- ASSIGNMENT -
Reproduce all of the records word for word, omitting the pictures.

--- DATA TO PROCESS Enclosed Below ---

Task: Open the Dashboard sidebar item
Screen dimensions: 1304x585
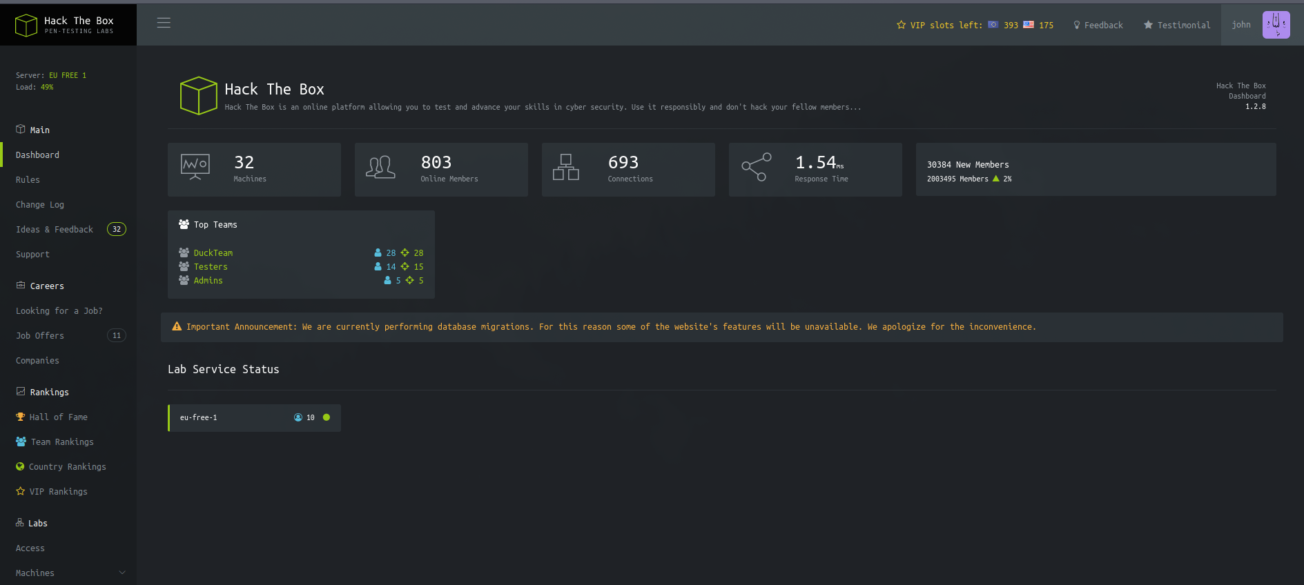Action: point(38,155)
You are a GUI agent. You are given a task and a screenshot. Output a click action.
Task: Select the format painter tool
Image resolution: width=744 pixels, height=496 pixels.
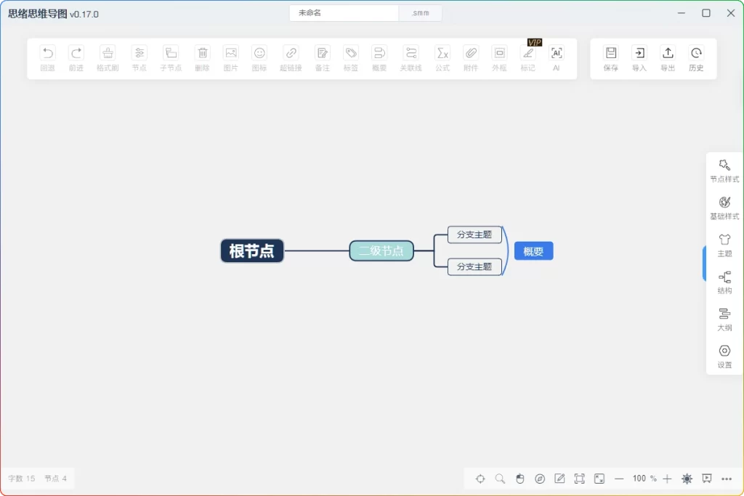(x=107, y=58)
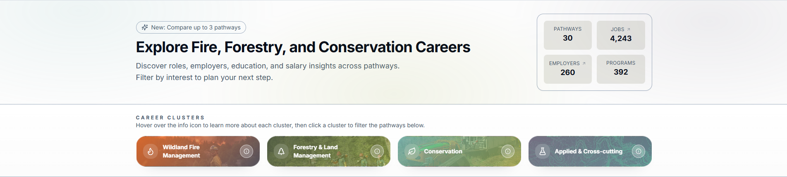Open info icon for Applied & Cross-cutting

(x=639, y=151)
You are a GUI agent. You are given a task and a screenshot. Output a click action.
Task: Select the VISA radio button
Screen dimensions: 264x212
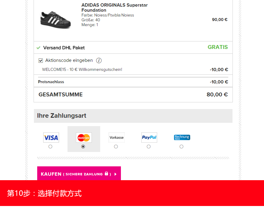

--- End of Enclosed DATA TO PROCESS ---

- RESPONSE AREA -
Task: Open the Dashboard sidebar item
Screen dimensions: 1304x585
Action: point(38,155)
You are a GUI agent. You are given a task and a screenshot. Output a click action.
Task: Select the format painter tool
Image resolution: width=744 pixels, height=496 pixels.
(x=107, y=58)
Open info icon for Applied & Cross-cutting

(x=639, y=151)
You are a GUI agent. You are given a task and a screenshot. Output a click action.
Task: Select the VISA radio button
Screen dimensions: 264x212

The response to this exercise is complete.